Polvo, sudor y hierro. Así como Machado, Manuel, describiera el cabalgar de El Cid por la terrible estepa castellana diríase que es pasear en verano por Sevilla. El ciego sol, la sed y la fatiga. Si ustedes tienen el valor de pasear estos días de rigurosa canícula por la Avenida sabrán lo que es bueno. Y si lo hacen por la acera de enfrente -sin segundas- a la Catedral, disfrutarán, además de la calor implacable, de una exposición en costeada cartelería. Bajo los famélicos y escasos frutales de la naranja amarga que resisten en el páramo céntrico sevillano se expone una colección de fotografías relacionada con una redada contra la homosexualidad realizada allá por los lejanos años sesenta en Torremolinos, concretamente en el llamado Pasaje Begoña.

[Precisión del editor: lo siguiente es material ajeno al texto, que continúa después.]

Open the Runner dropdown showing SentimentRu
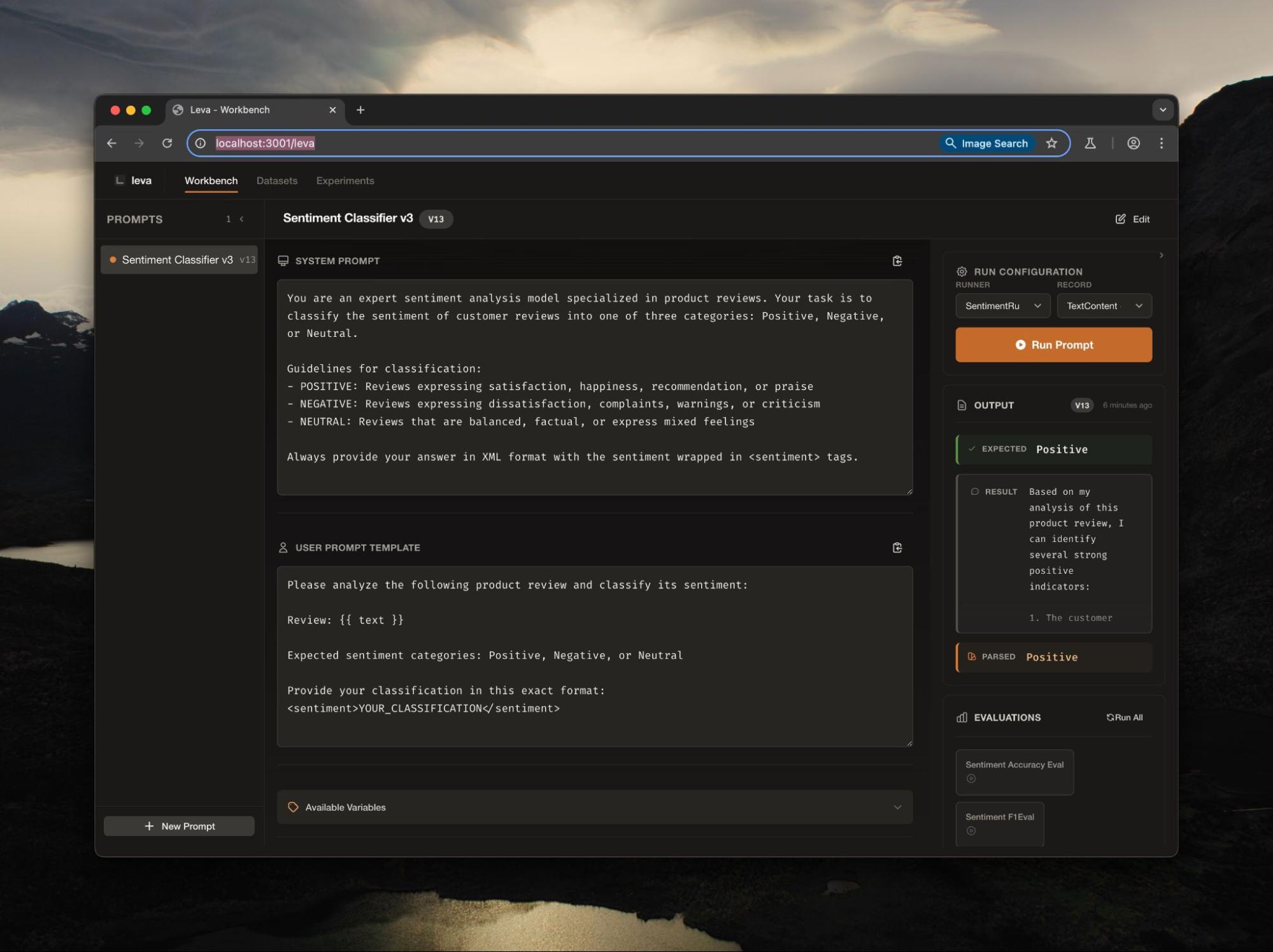1273x952 pixels. (x=1002, y=306)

La temática de la cartelería en cuestión viene siendo la habitual del día del orgullo gay: señores y señoras en actitud amorosa y en algunos casos bastantes ligeros de vestimenta. Hasta aquí nada que objetar, que servidor no entra ni sale en asuntos de amores y orgullos. Que cada cual haga lo que le plazca con su cuerpo y sus creencias y, que a quien Dios se la dé, San Pedro se la bendiga.

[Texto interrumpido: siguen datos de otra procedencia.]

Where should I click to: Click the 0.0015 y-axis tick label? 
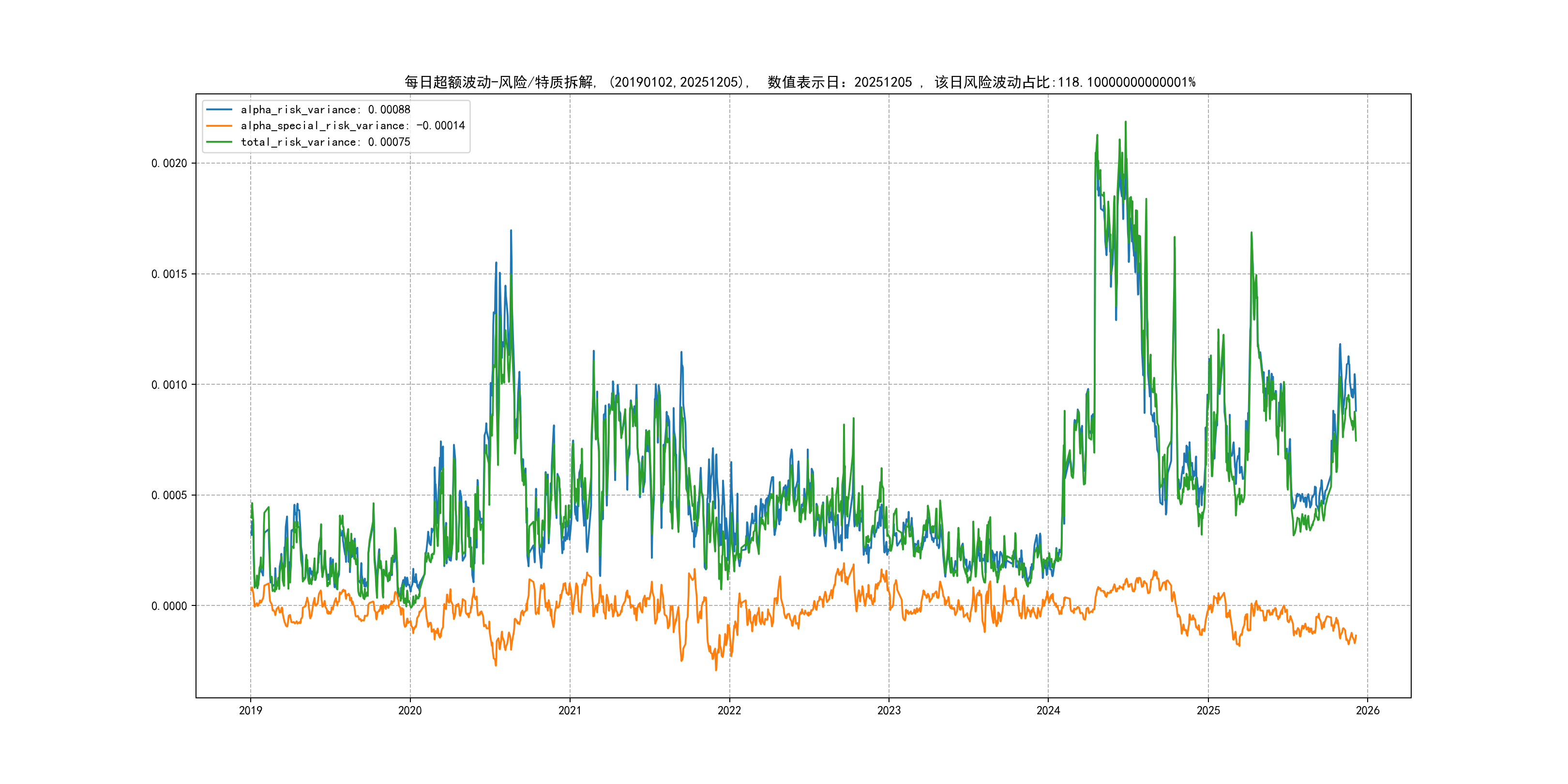point(169,274)
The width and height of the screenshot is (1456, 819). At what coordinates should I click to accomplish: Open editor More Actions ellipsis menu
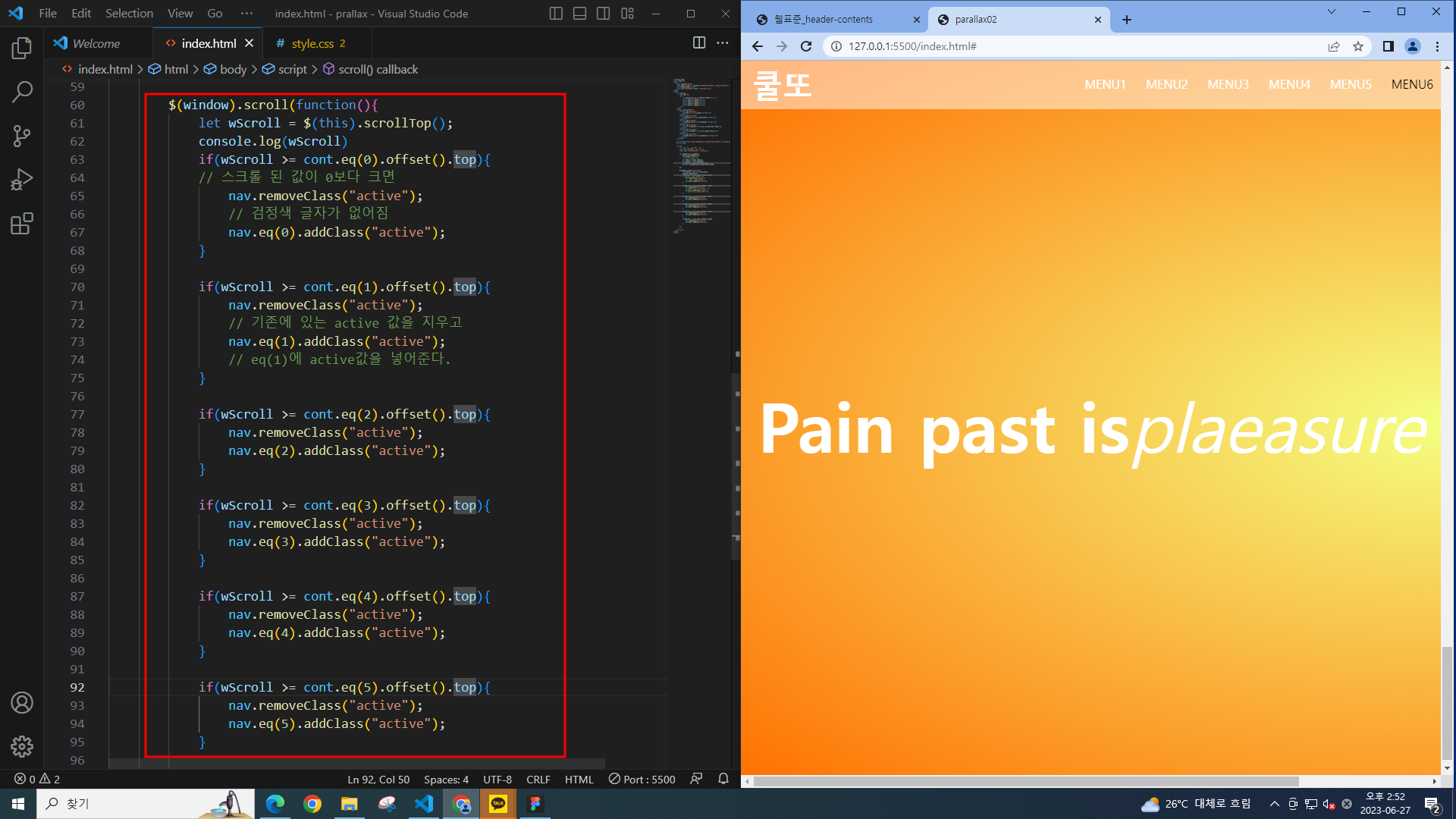click(723, 43)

La cosa es que el Ayuntamiento no ha tenido tiempo ni lo va a tener de cubrir los tórridos cielos de nuestras calles con los clásicos toldos, vulgo velas, por un quítame allá esas pajas con la empresa adjudicataria de la instalación. Por lo visto (o leído) este año el que quiera sombra se va a tener que conformar con la que proporciona Maquedano o Padilla Crespo con sus excelentes sombreros y mascotas. Uno, que es de natural ingenioso, ha pensado que el próximo año se podía coordinar la exhibición de fotografías LGTBI con el entoldado de las calles añadiendo estas últimas a los doseles.

De esta forma mataríamos dos pájaros de un tiro y el viandante podría disfrutar de la orgullosa muestra a la misma vez, que diría el kaiser de El Fontanal, que la sombra proporcionada por las colgaduras del arco iris. Y así todos contentos y a la par que orgullosos. Hasta podríamos ahorrarnos un dinero que nos vendría de lujo en esta crisis -polvo, sudor y hierro- que nos cabalga.